**DATA EXCERPTS**.
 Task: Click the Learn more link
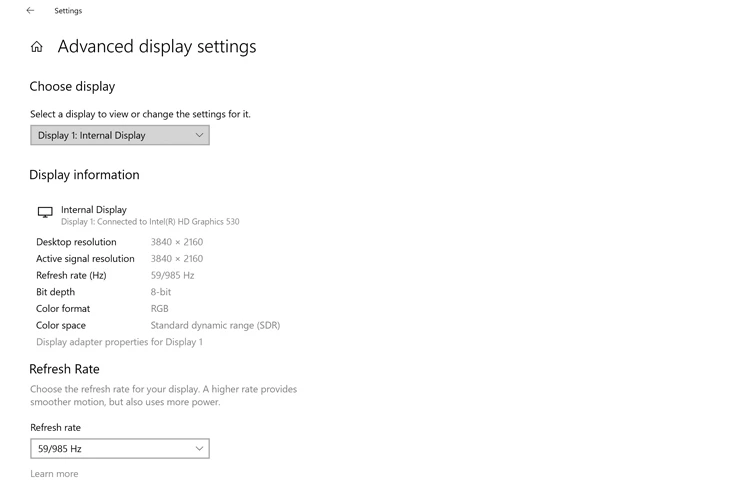54,474
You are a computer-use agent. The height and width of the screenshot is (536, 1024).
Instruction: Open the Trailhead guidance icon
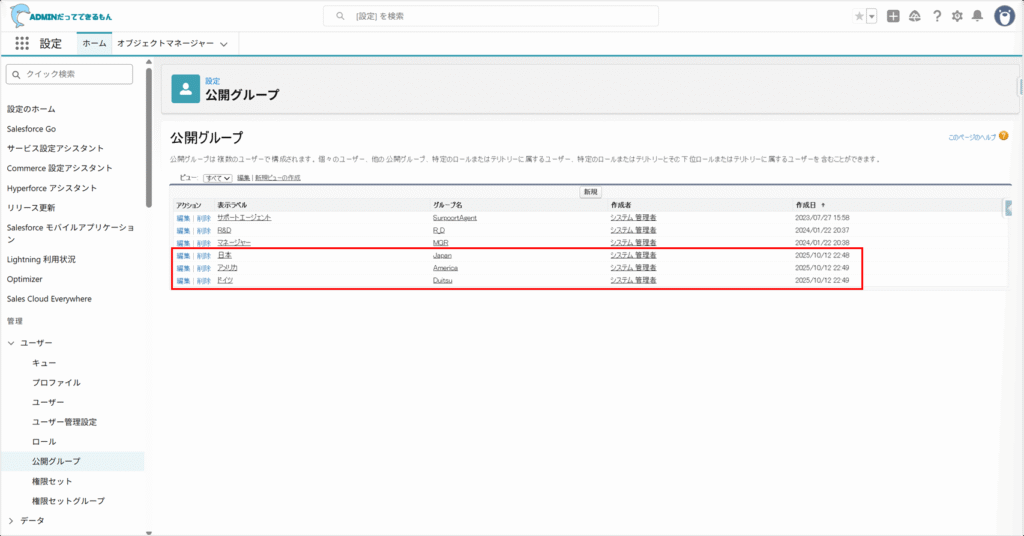[x=915, y=16]

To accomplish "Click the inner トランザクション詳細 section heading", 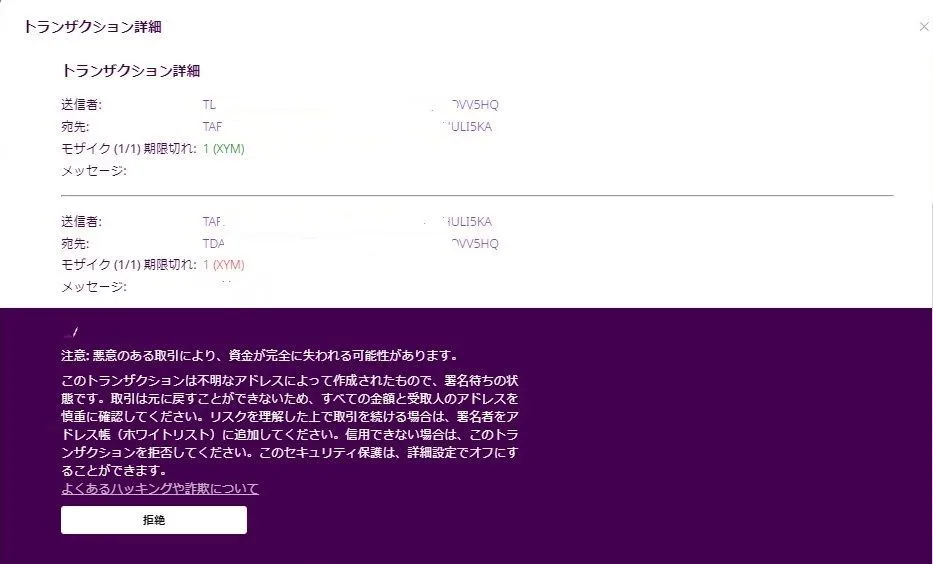I will [131, 71].
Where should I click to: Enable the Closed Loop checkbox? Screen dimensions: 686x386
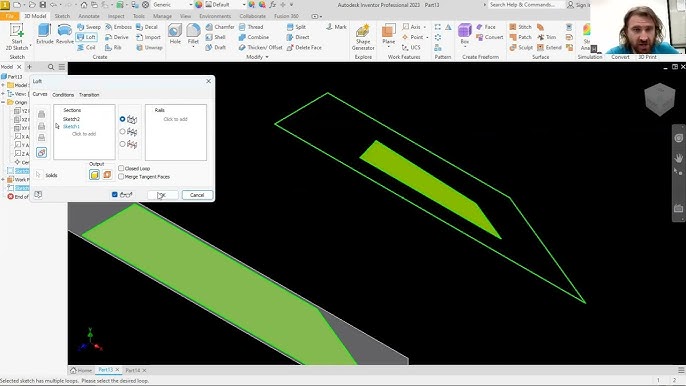click(121, 168)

**EXERCISE OBJECTIVE**.
Starting from the line where "Where should I" appears, copy every line through the end of the material, both ends included, but no pictures.

**RESPONSE AREA**.
Where should I click to: Enable the Closed Loop checkbox? Screen dimensions: 686x386
click(121, 168)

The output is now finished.